«Ci sono nel mondo tante forze buone che agiscono per la costruzione di una società più giusta…». Lo sguardo del cardinale Carlo Maria Martini, arcivescovo emerito di Milano, è rimasto quello di sempre. Ma la voce lo ha quasi abbandonato. Una delle conseguenze del morbo di Parkinson che l’ha colpito alla fine del suo mandato nella diocesi ambrosiana. La stessa malattia di Giovanni Paolo II, il Papa che a sorpresa nel dicembre di trentadue anni fa, chiamò questo insigne biblista gesuita, che da bambino aveva sognato di fare il giornalista, alla guida della Chiesa di Milano, la più grande d’Europa, tra le più importanti del mondo. Nell’ultima lettera pastorale avrebbe scritto: «L’impatto con la Chiesa di Milano e anche con la società civile mi ha dato immensamente più di quanto io non abbia saputo dare o avrei potuto immaginare». Nel 2002, appena compiuti 75 anni, Martini ha chiesto di potersi ritirare nella terra di Gesù. «Voglio andare in Terra Santa per un motivo spirituale, per pregare e intercedere per coloro che soffrono, e per riprendere a studiare la Bibbia». Ha trascorso alcuni anni a Gerusalemme, ha partecipato al conclave che ha eletto Papa un suo coetaneo, Joseph Ratzinger. Poi la malattia l’ha costretto a tornare in Italia, a Gallarate. Per parlare usa talvolta un microfonino che amplifica la sua voce. Cammina con difficoltà e si muove quasi sempre in sedia a rotelle. Il cardinale, nato a Torino nel 1927, ha accettato di dialogare con La Stampa sul senso del Natale in questo tempo di crisi, invitando ancora una volta ad avere speranza, perché «ci sono nel mondo tante forze buone che agiscono», lui che ha confessato «di aver sempre creduto più nella forza irradiante e contagiosa del bene che nella deplorazione del male». «Sono lieto – ci dice Martini – di poter collaborare con il vostro giornale ricordando tutti gli amici torinesi. Le mie risposte saranno necessariamente molto brevi perché questo è un tempo di grande impegno».

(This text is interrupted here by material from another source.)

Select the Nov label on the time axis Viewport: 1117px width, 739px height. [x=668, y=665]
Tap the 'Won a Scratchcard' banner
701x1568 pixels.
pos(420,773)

Eminenza, il Natale celebra la nascita di un Dio che si fa bambino. Che cosa ha significato e che cosa significa per noi?
«In passato, nella cultura occidentale ha significato moltissimo. Oggi è presente per lo più in forme spurie. Per un cristiano significa sempre la dedizione incredibile di Dio per l’uomo ed è fonte di riflessione teologica e filosofica senza fine».
Il racconto della nascita di Gesù finisce talvolta per essere presentato come una fiaba zuccherosa. Quali ragioni ci sono per credere al racconto evangelico?
«Il racconto di Luca ha una attestazione singola. Tuttavia si può credere con fiducia a quanto raccontato dai devoti di Gerusalemme risalenti ultimamente a Maria».
Questo Natale arriva in un momento per noi denso di paure, di incertezze, di recessione. Quale messaggio comunica l’evento della nascita di Cristo nell’attuale condizione di crisi, alla vigilia di un nuovo che si teme ancora più faticoso?
«In questa condizione di crisi il Natale è fonte di speranza: esso ci dice che le cose di questo mondo valgono poco e sono soggette al giudizio di Dio».
Che cosa possiamo cogliere di positivo in questo frangente?
«Dobbiamo credere che ci sono nel mondo tante forze buone che agiscono per la costruzione di una società più giusta».
Possiamo ancora aver fiducia e speranza per il futuro? E se sì, perché?
«Pensando a questi uomini, e a Dio che abita in loro, non possiamo non aspettarci che il futuro sia sempre migliore. Naturalmente per chi lo guarderà sotto la luce del Dio Eterno».
La crisi ci fa interrogare sul nostro stile di vita, in molti casi costringe a cambiarlo. Che valore ha la sobrietà?
«La sobrietà è una parola che conviene molto all’immagine di questo tempo. È l’uso corretto dei beni della terra valutati alla luce del traguardo finale».
Che cosa si sente di dire a un giovane che non ha prospettive certe di lavoro e non può metter su famiglia?
«È una situazione molto dolorosa. Bisogna dare tanto sostegno a questi giovani soprattutto nella fiducia. A essi va detto che il paradiso lo si conquista attraverso sacrifici e che la sobrietà è in sé un vero sacrificio».
A Friburgo lo scorso settembre, Benedetto XVI ha parlato della necessità per la Chiesa di non confidare nelle sue strutture e nel potere, per essere più povera e più libera. Che cosa ne pensa?
«Plaudo alle parole del Papa e prego perché si avverino. La tradizione della Chiesa a partire dalla Sacra Scrittura ha sempre esortato a non confidare né nel potere né nelle strutture ma nella povertà e nella libertà del cuore».